2/ Préfets, équipements et événements sportifs : entre politiques publiques et ordre public
Le sport sert aussi à assurer une fonction de prestige pour la nation. Les communications peuvent ainsi s’attacher à repérer l’action des préfets dans l’organisation des événements sportifs, qu’ils soient annuels (Tour de France cycliste) ou exceptionnels : Jeux olympiques (Paris 1900 et 1924, Grenoble 1968, Albertville 1992), championnats ou coupes aux échelles européenne ou mondiale.
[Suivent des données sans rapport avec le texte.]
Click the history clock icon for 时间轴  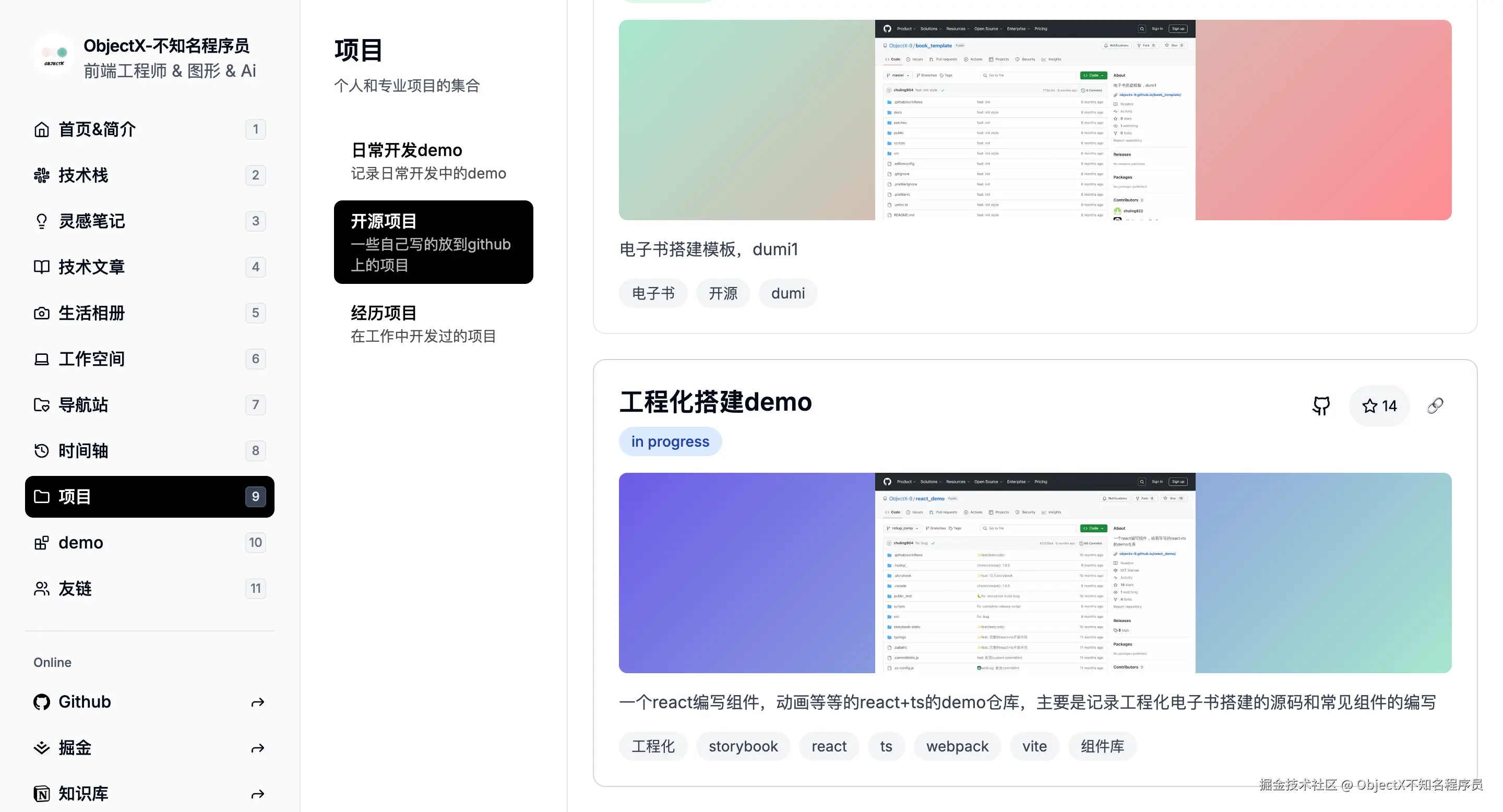click(x=41, y=451)
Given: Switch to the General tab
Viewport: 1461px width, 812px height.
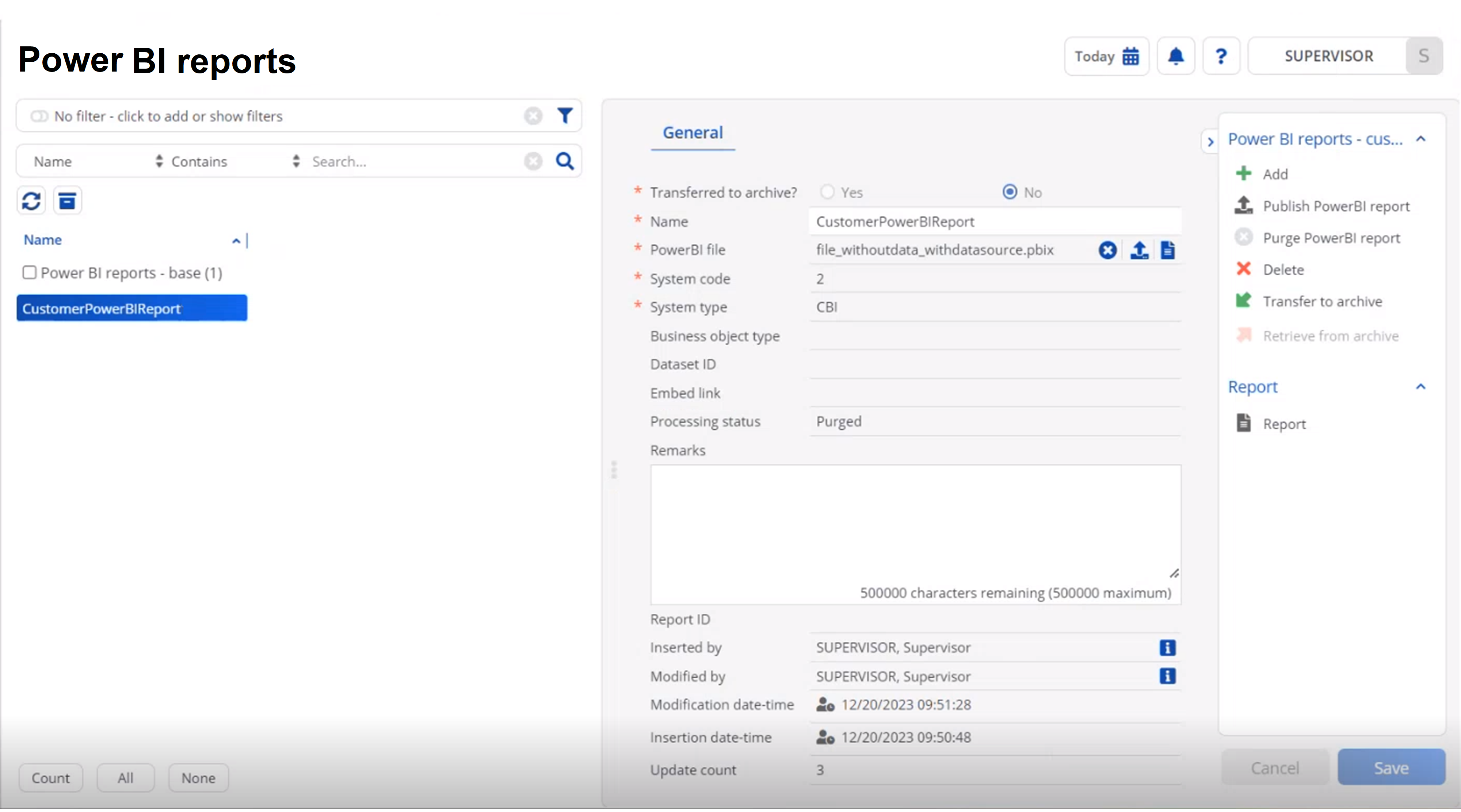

Quel rôle les préfets ont-ils joué dans la construction des infrastructures nécessaires à l’organisation de tels événements ou dans l’édification de nombreuses installations sportives dans le cadre des différents plans d’équipement et des loisprogrammes des années 1960-1970. Peut-on parler de « préfets bâtisseurs » ? Dans cette perspective, quelles furent les relations avec les directions départementales ou régionales de jeunesse et sports, d’abord services extérieurs, puis services déconcentrés, actuellement directions départementales interministérielles, avant de connaitre peut-être de nouvelles restructurations ? Comment interagissent-ils avec les différentes collectivités territoriales ? En outre, les préfets peuvent être « tiraillés » entre des injonctions de politiques publiques (développer les sports de pleine nature ou la nage pour tous) et des principes de sécurité et d’usage du domaine public : comment concilient-ils ces intérêts parfois divergents ?

3/ Le préfet « dans la tribune…ou sur le terrain » ?
Les mémoires que les préfets ont rédigés sur eux-mêmes et les archives orales produites par le Comité pour l’histoire préfectorale constituent des sources précieuses pour construire des « histoires de vies de préfets » et contribuer à une « histoire sportive du politique[[Patrick Clastres (coord.), « Cultures sportives et cultures politiques. Le cas des chefs d’État et de gouvernement dans le monde au XXe siècle », Histoire@politique, n°23, 2014. http://histoirepolitique.fr/index.php?numero=23]]. » Quelles sont les « cultures sportives » affichées ou au contraire « refoulées » par les préfets ? Incarnation de l’État, le préfet peut-il montrer et exposer la version athlétique de son corps ? Peut-on même repérer des « préfets sportifs » ? Les pratiques sportives et les clubs sportifs des personnels de préfecture ont-ils été un outil pour « faire équipe », « faire corps » autour du préfet ? En outre, le sport ne se limite pas seulement au(x) terrain(s) et s’étend au(x) spectacle(s) sportif(s). En ce sens, il peut paraître pertinent de « pointer » les manifestations sportives privilégiées ou négligées par le préfet, y compris les cérémonies de distinctions attribuées aux acteurs du mouvement sportif. La « tribune » est en effet un lieu de sociabilité politique majeur, de contacts avec les élites politiques et économiques locales et peut témoigner, également, des affinités politiques du préfet. En quoi les sports donnent-ils à voir le « préfet en tribune » et offrent-ils l’occasion d’analyser la symbolique du « corps préfectoral » ?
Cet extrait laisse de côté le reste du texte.